___ GEGEVEN TEKST ___

MATTHIJS VERMEULEN

Componist, schrijver en denker

19490923 J.E. Vleeschhouwer aan Matthijs Vermeulen

J.E. Vleeschhouwer

aan

Matthijs Vermeulen

Rotterdam, 23 september 1949

Rotterdam, 23 September 1949.

Essenburgsingel 63b.

Een dezer dagen ontvangt U een proefschrift onder de titel 'Economische Rekenvormen'. U verwondert U: een muzikant – en economie.

U wilt, misschien, het voorwoord lezen; hoofdstuk X: Interludium (p. 117); p. 211 en 299 en van het slot p. 307-313. Slaat het niet aan, leg het dan weg.

___ GEGEVENSBLOK ___

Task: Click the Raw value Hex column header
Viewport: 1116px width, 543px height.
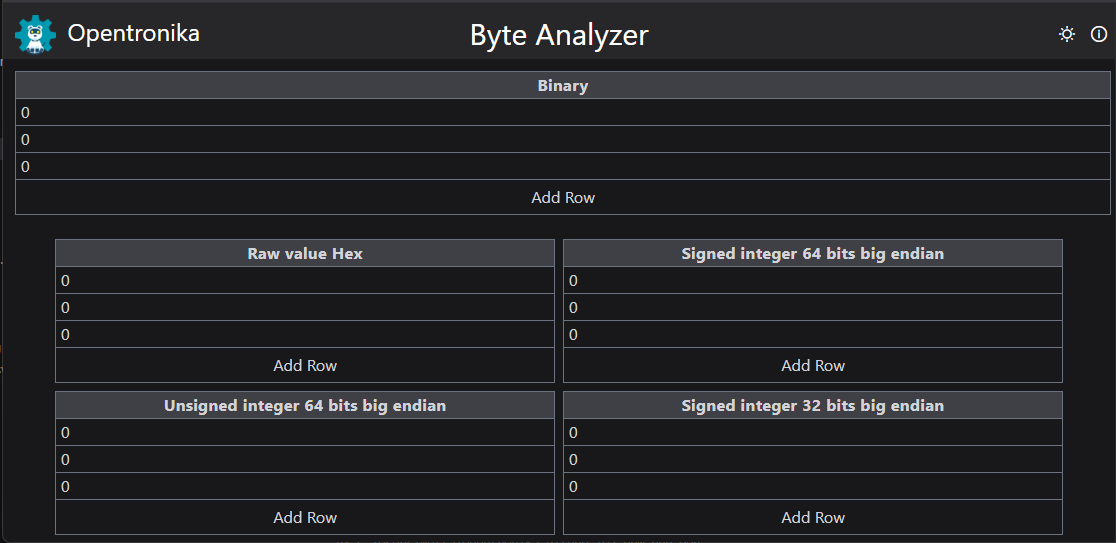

___

● KORTE OPGAVE: Schrijf uit de brief aan Matthijs Vermeulen hierboven letterlijk het stuk over dat opent met de woorden waarin "19490923 J.E. Vleeschhouwer" staat en sluit met "Essenburgsingel 63b.".

● DE OPLOSSING:
19490923 J.E. Vleeschhouwer aan Matthijs Vermeulen

J.E. Vleeschhouwer

aan

Matthijs Vermeulen

Rotterdam, 23 september 1949

Rotterdam, 23 September 1949.

Essenburgsingel 63b.